Microalbuminuria, cardiovascular, and renal risk in primary hypertension.

Abstract

Microalbuminuria is defined as abnormal urinary excretion of albumin between 30 and 300 mg/d. It can be measured accurately by several widely available and sensitive methods. This abnormality can be found in 8 to 15% of nondiabetic patients with primary hypertension, although its prevalence varies greatly in the literature, likely due to differences in the methods used to detect it and to the criteria applied in the selection of patients. The pathogenetic mechanisms leading to the development of microalbuminuria are still not completely known. BP load and increased systemic vascular permeability, possibly due to early endothelial damage, seem to play a major role. Increased urinary albumin excretion has been associated with several unfavorable metabolic and nonmetabolic risk factors and subclinical hypertensive organ damage. In fact, a higher prevalence of concentric left ventricular hypertrophy and subclinical impairment of left ventricular performance, as well as the presence of carotid atherosclerosis, have been reported in patients with microalbuminuria.
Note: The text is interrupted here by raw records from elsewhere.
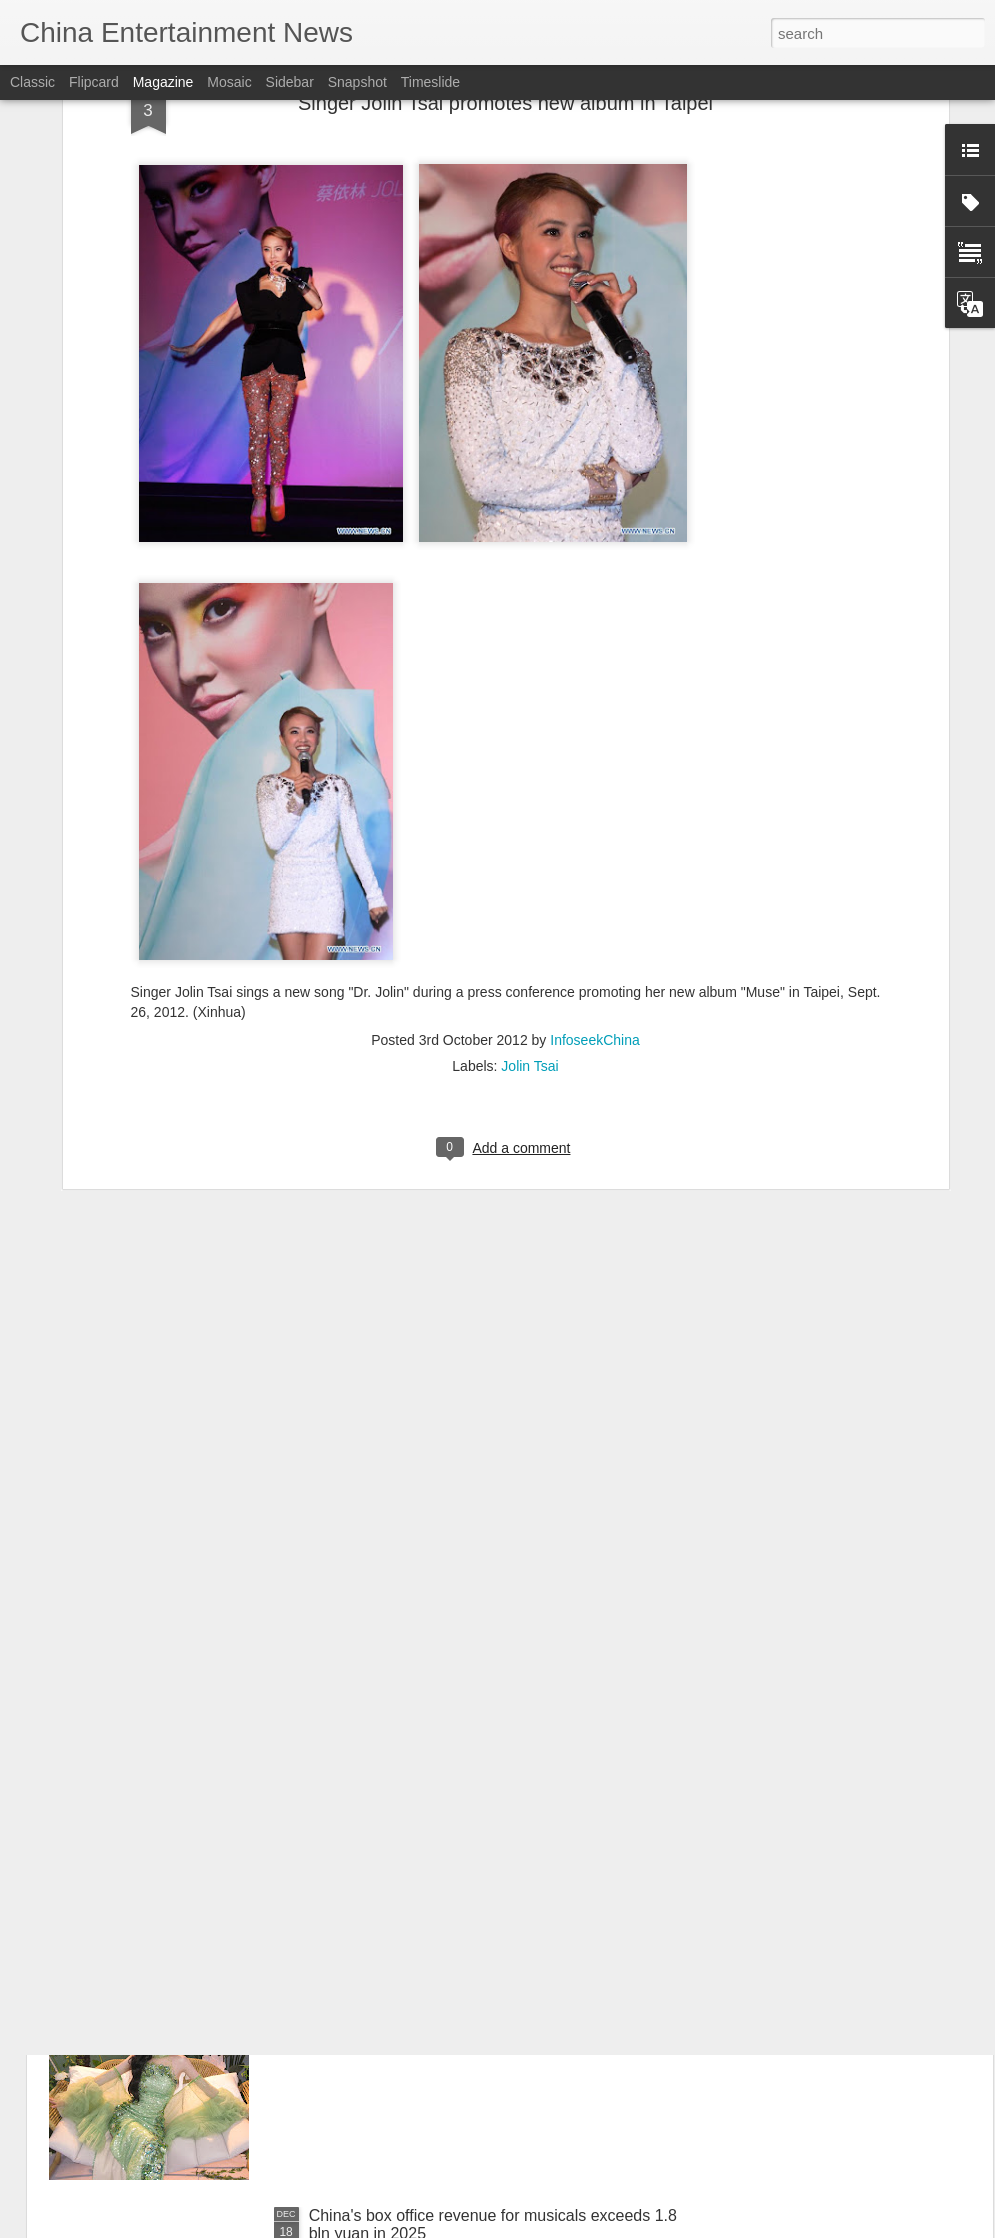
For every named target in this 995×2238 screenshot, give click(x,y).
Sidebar (290, 82)
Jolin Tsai (529, 868)
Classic (32, 82)
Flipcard (94, 82)
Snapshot (357, 82)
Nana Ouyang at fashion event (417, 1761)
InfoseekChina (595, 842)
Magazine (163, 82)
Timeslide (430, 82)
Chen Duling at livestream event (422, 1988)
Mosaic (229, 82)
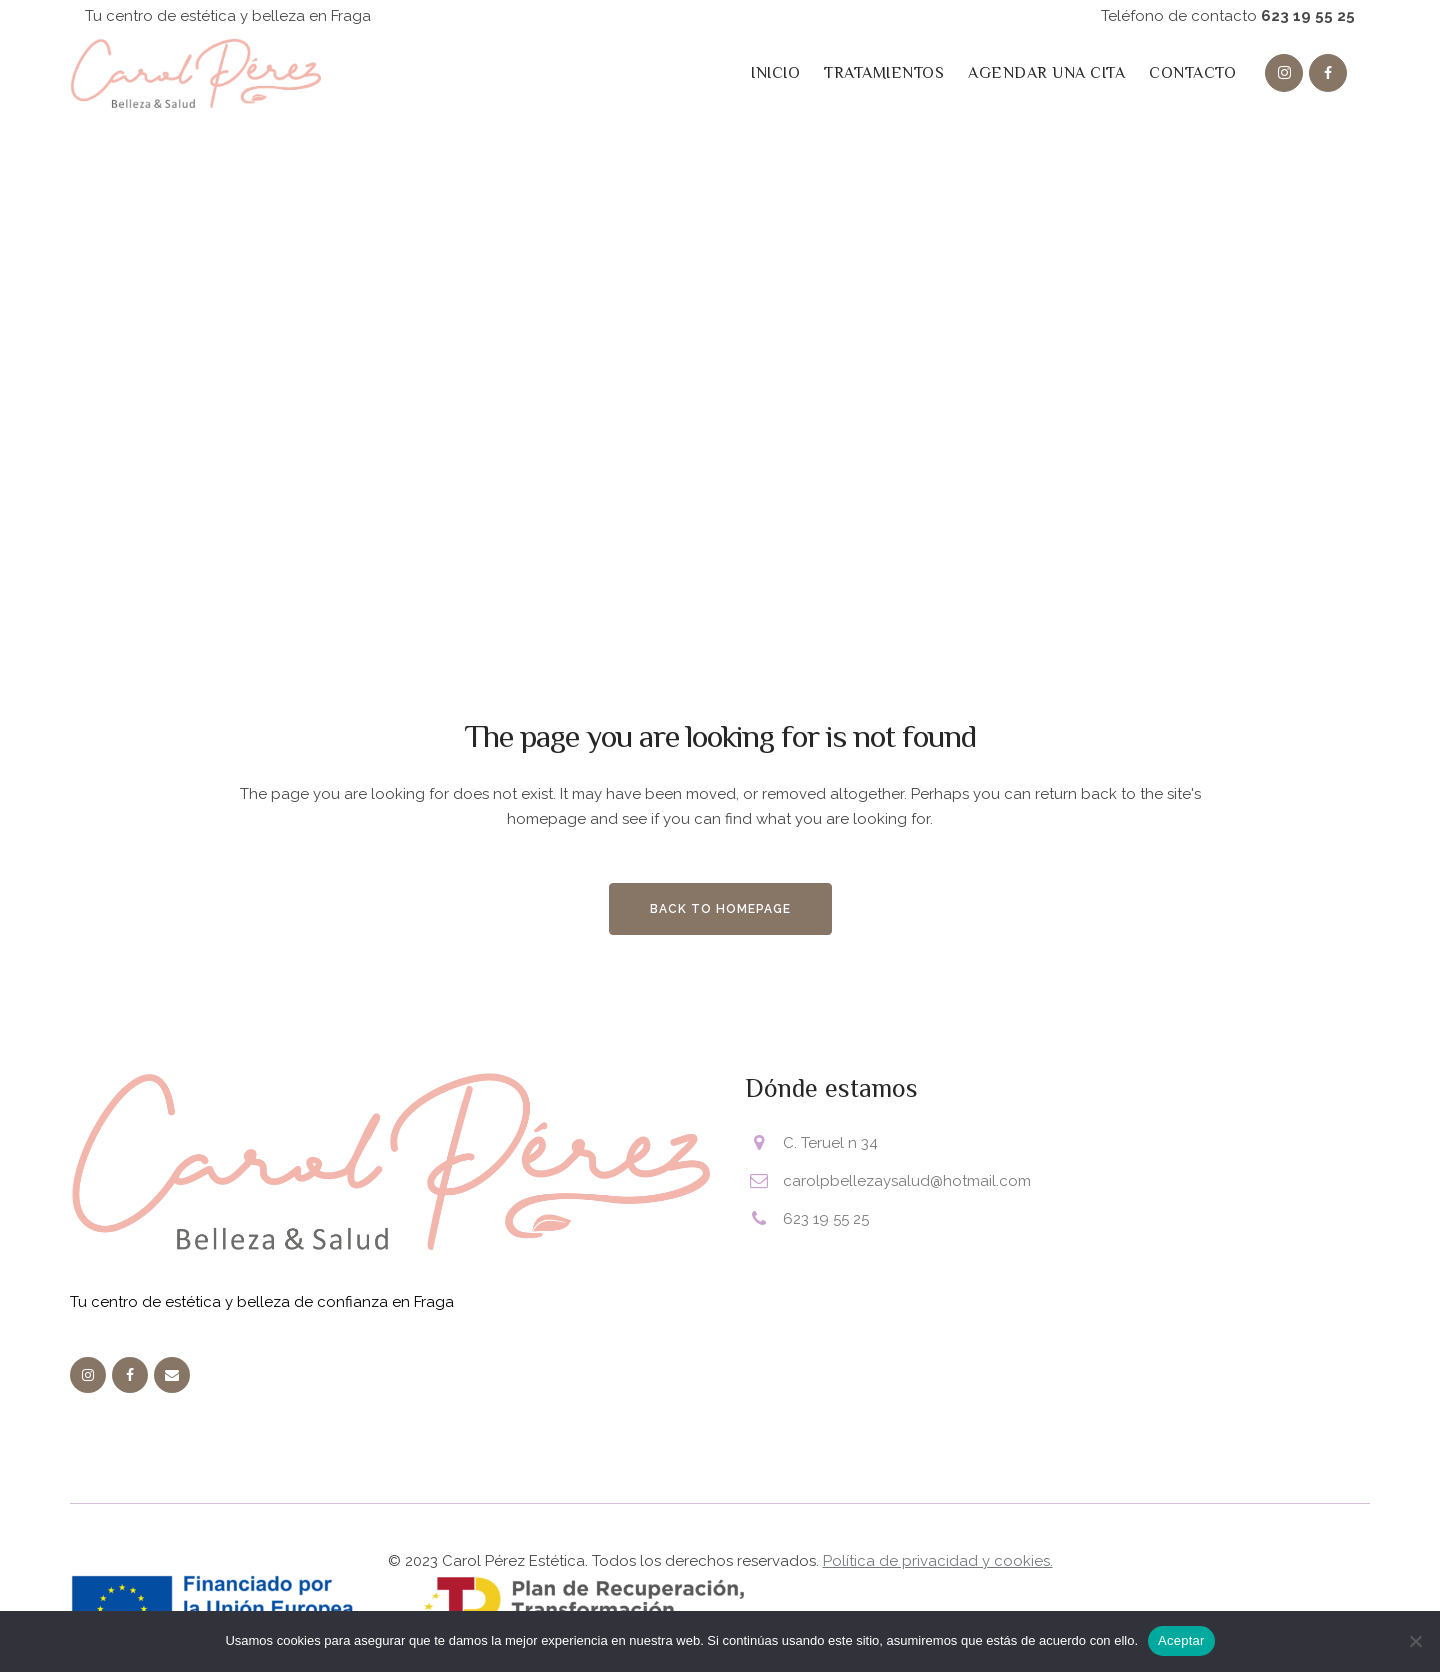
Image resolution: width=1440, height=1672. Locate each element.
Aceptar (1181, 1640)
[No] (1415, 1641)
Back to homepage (720, 909)
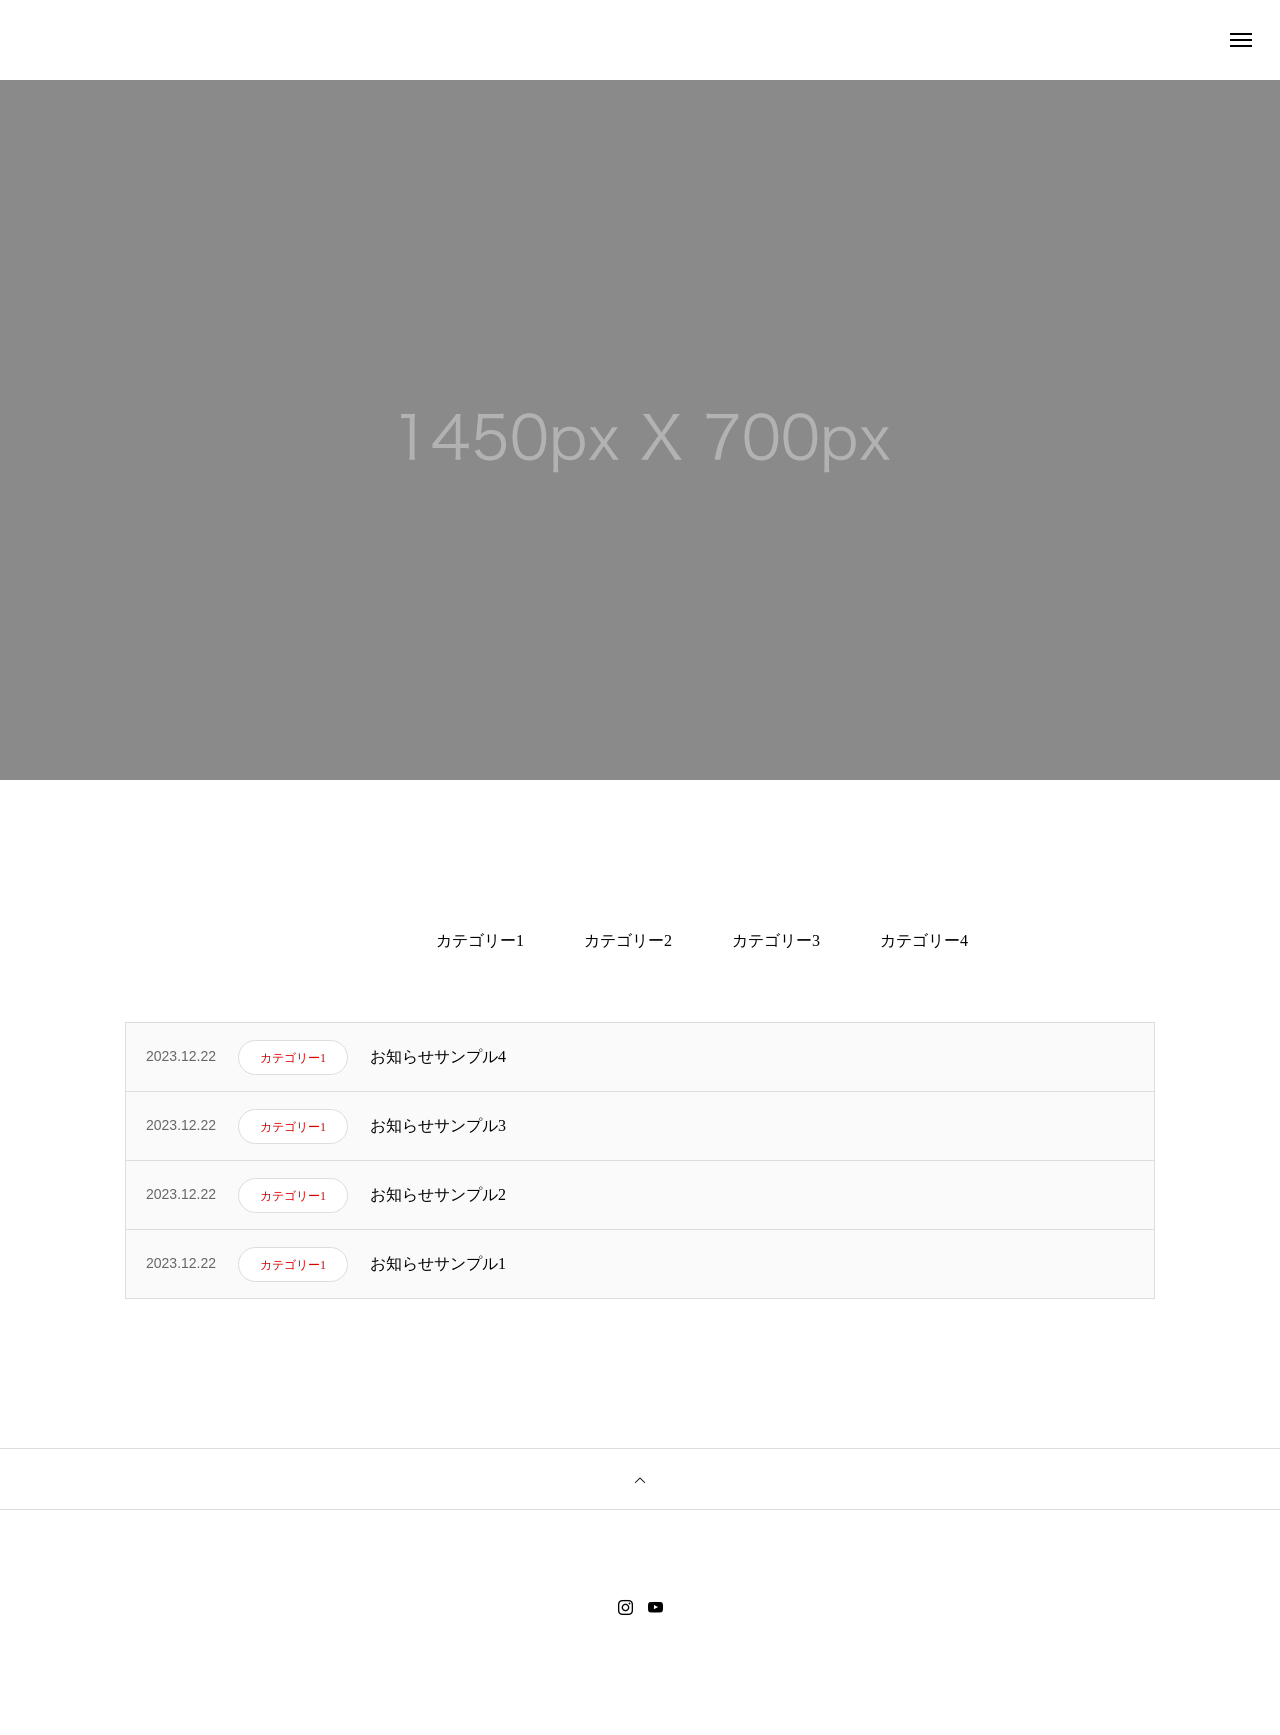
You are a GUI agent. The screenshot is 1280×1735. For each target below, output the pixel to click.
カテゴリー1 (480, 940)
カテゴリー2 (628, 940)
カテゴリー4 (924, 940)
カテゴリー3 (776, 940)
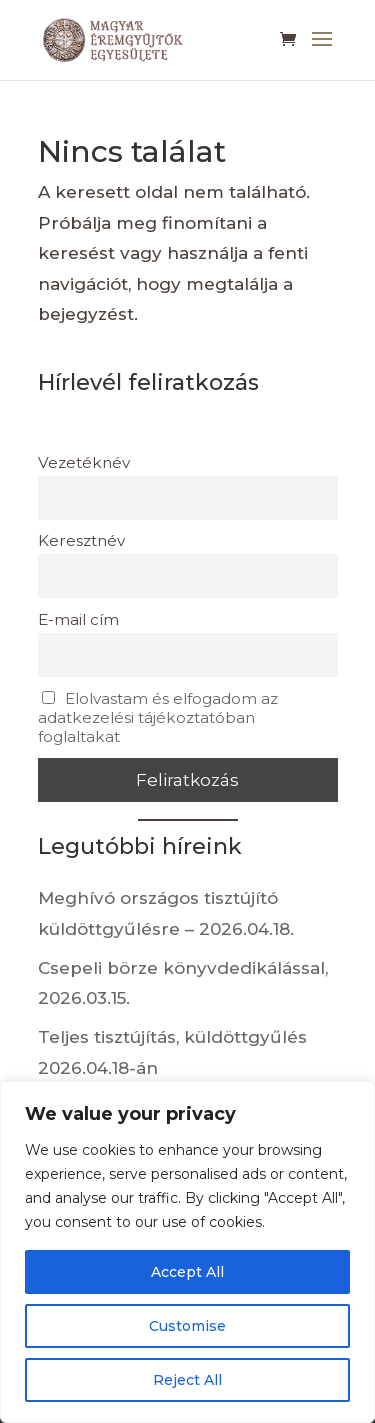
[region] (187, 1252)
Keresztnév (81, 540)
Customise (187, 1326)
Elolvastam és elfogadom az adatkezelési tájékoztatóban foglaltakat (158, 717)
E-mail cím (78, 619)
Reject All (187, 1380)
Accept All (187, 1272)
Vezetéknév (84, 462)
These associations might per se justify a greater incidence of cardiovascular events. Long-term longitudinal studies have recently confirmed the unfavorable prognostic significance of microalbuminuria in hypertensive patients. It has also been hypothesized that microalbuminuria might be a forerunner of overt renal damage in primary hypertension. Clinical studies, however, have shown conflicting results, and this hypothesis has to be considered tempting but speculative at present. In conclusion, microalbuminuria is a specific, integrated marker of cardiovascular risk and target organ damage in primary hypertension and one that is suitable for identifying patients at higher global risk. A wider use of this test in the diagnostic work-up of hypertensive patients is recommended.